[[ RECORDS open ]]
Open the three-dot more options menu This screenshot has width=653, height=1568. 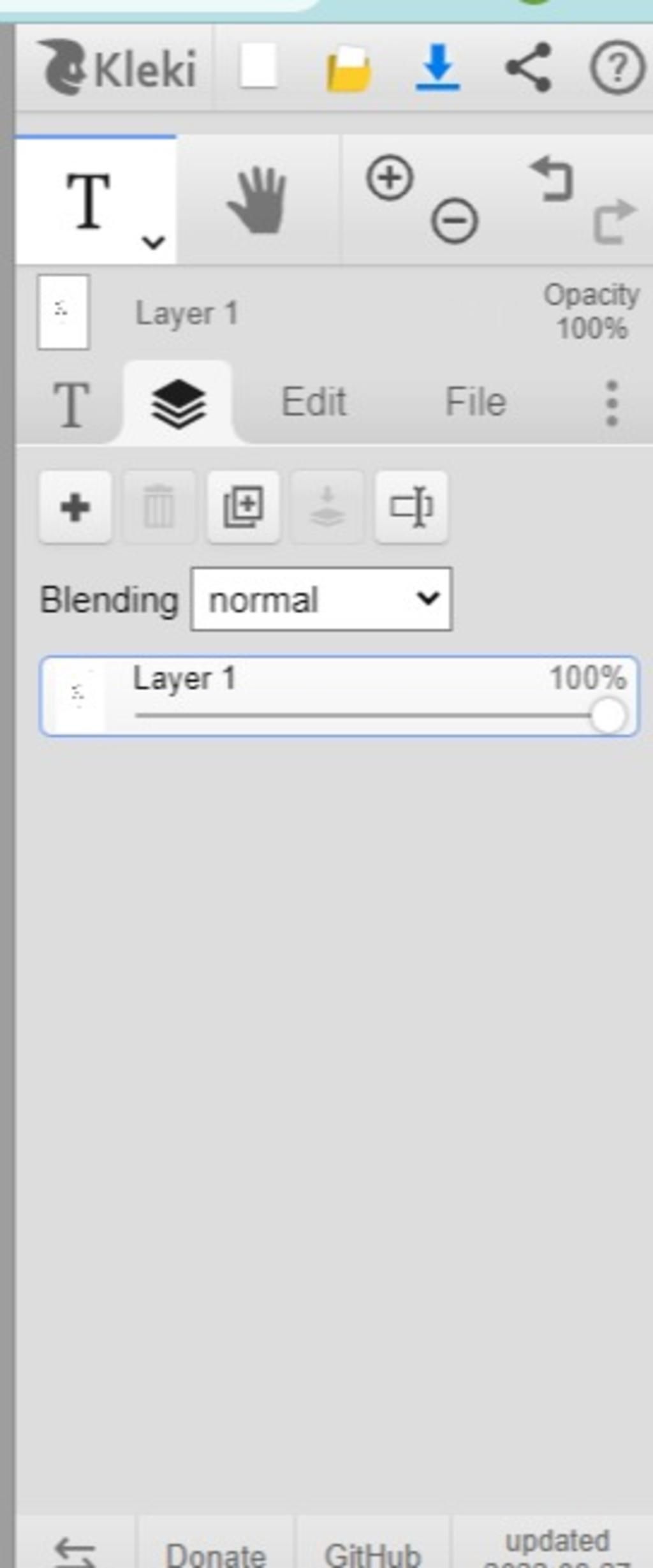(x=612, y=403)
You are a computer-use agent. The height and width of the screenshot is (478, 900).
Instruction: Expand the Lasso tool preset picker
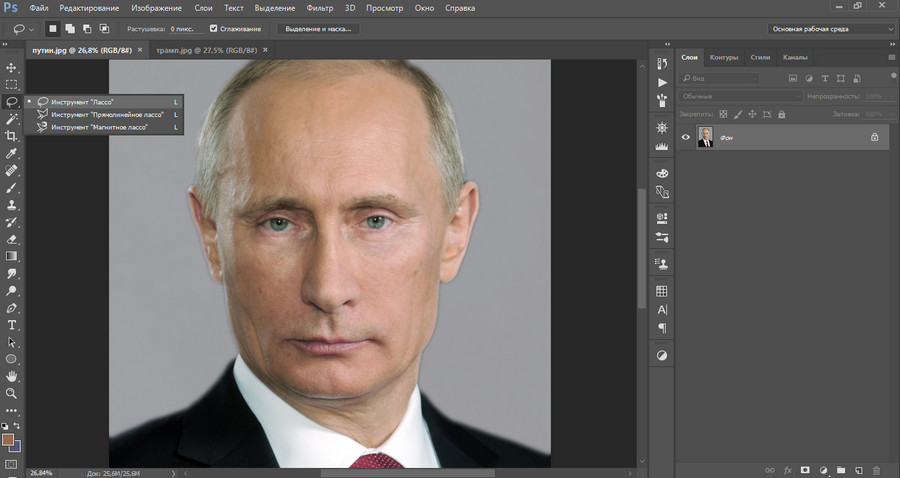pos(24,30)
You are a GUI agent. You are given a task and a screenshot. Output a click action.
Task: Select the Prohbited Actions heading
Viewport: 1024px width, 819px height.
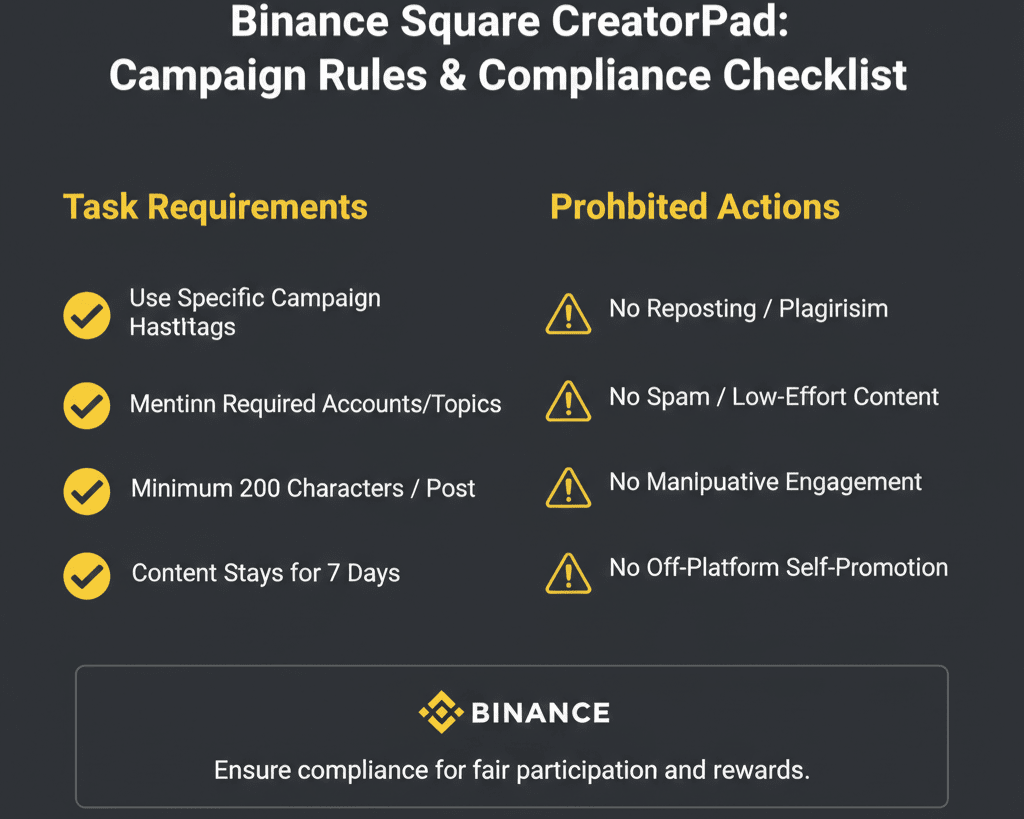695,207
[[ RECORDS closed ]]
ABOUT THIS TASK:
All that should appear in the response is the run of lines from the one with "You are a GUI" through the final line of the records, restated exactly, with pictures omitted.

PROBLEM SOLUTION:
You are a GUI agent. You are given a task and a screenshot. Output a click action.
Task: Select the Prohbited Actions heading
Viewport: 1024px width, 819px height.
695,207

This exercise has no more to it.